Barclays Wealth Goes to Cash Selling ‘Expensive’ Corporate Debt
Investment-grade corporate bonds are too ‘expensive’ relative to other asset classes as the securities stand to gain less from the global economic recovery, according to Barclays Wealth.
The unit of Barclays Plc (BARC) is selling the bonds and adding to cash and developed market equities this quarter, said Kevin Gardiner, head of global investment strategy at the money manager, which oversees $254 billion.
“Of the fixed-income markets we’re looking at, investment- grade credit looks the worst, looks the most expensive,” Gardiner said at a press briefing today in New York. “Because these are blue-chip companies to begin with, there’s not much of a recovery in creditworthiness essentially to anticipate. There’s also going to be a revival in merger and acquisition activity out there, and gradually, that’s going to count against IG credit.”
Investment-grade corporate bonds have gained 33 percent since the end of 2008 as the economic recovery gained traction and companies bolstered their balance sheets. The extra yield investors demand to own the debt relative to Treasuries tumbled to as low as 148 basis points, or 1.48 percentage points, last quarter, the least since October 2007, Bank of America Merrill Lynch index data show.
Spreads on investment-grade debt are “back to normal” and the asset class is “relatively insensitive to both corporate recovery and geopolitical risk,” Barclays Wealth said in its global strategy outlook presentation.

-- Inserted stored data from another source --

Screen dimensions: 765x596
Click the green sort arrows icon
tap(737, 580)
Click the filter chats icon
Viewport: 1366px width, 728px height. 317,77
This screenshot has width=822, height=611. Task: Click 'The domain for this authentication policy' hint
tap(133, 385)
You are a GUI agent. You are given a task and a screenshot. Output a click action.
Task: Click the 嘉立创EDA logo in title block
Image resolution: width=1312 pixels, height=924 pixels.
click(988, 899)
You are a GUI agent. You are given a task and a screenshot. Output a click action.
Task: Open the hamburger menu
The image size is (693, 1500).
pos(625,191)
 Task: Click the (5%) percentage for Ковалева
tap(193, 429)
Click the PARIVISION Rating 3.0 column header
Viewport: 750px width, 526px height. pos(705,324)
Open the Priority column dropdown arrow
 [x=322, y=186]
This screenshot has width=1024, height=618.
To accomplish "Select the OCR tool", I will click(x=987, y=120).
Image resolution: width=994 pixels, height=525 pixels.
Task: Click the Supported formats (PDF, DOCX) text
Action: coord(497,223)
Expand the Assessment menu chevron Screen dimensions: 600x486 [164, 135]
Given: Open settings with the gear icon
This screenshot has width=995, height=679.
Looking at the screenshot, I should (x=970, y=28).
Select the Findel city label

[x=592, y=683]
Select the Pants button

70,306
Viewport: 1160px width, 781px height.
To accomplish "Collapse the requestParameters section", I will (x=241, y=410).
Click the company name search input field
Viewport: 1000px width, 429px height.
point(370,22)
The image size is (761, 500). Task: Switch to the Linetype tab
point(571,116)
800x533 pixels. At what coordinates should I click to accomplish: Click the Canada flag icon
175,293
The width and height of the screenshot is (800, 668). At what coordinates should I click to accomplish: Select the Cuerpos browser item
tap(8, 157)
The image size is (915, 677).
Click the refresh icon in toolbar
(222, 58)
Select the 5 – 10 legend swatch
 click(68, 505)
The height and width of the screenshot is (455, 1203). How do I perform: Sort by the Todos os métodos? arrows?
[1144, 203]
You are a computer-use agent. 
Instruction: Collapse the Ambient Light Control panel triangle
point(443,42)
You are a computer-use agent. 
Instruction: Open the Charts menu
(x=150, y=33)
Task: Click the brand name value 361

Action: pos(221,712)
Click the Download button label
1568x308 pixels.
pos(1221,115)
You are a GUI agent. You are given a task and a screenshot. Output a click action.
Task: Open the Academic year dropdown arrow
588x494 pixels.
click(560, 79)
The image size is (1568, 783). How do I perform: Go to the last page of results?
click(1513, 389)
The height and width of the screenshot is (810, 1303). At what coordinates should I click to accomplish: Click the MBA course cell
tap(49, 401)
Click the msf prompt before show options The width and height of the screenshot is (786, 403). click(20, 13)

The U.S. economy expanded at a 3.1 percent annual rate in the fourth quarter, Commerce Department figures showed March 25, and it may grow 3 percent this year, the most since 2005, according to the median estimate of 65 analysts in a Bloomberg News survey. Manufacturing increased at about the fastest pace in almost seven years in March and the unemployment rate declined to 8.8 percent, the lowest since March 2009, reports showed last week. That’s boosting the relative appeal of riskier asset classes, including high-yield bonds and stocks.
Investment-grade bond prices average 107.1 cents on the dollar as of yesterday, compared with 88.8 cents two years ago, according to Bank of America Merrill Lynch index data. Mergers and acquisitions were cited by borrowers as a use of proceeds in 62 percent of investment-grade offerings this quarter, the highest proportion since at least 2005, data from Moody’s Corp. and Dealogic Holdings Plc show.
The 0.98 percent return on investment-grade corporate bonds in the first quarter, including reinvested dividends, compares with a 5.9 percent gain on the Standard & Poor’s 500 Index and 3.9 percent on high-yield debt.
“We’d sooner be in cash now than we would in bonds, particularly in the corporate credit side of the portfolio,” Gardiner said.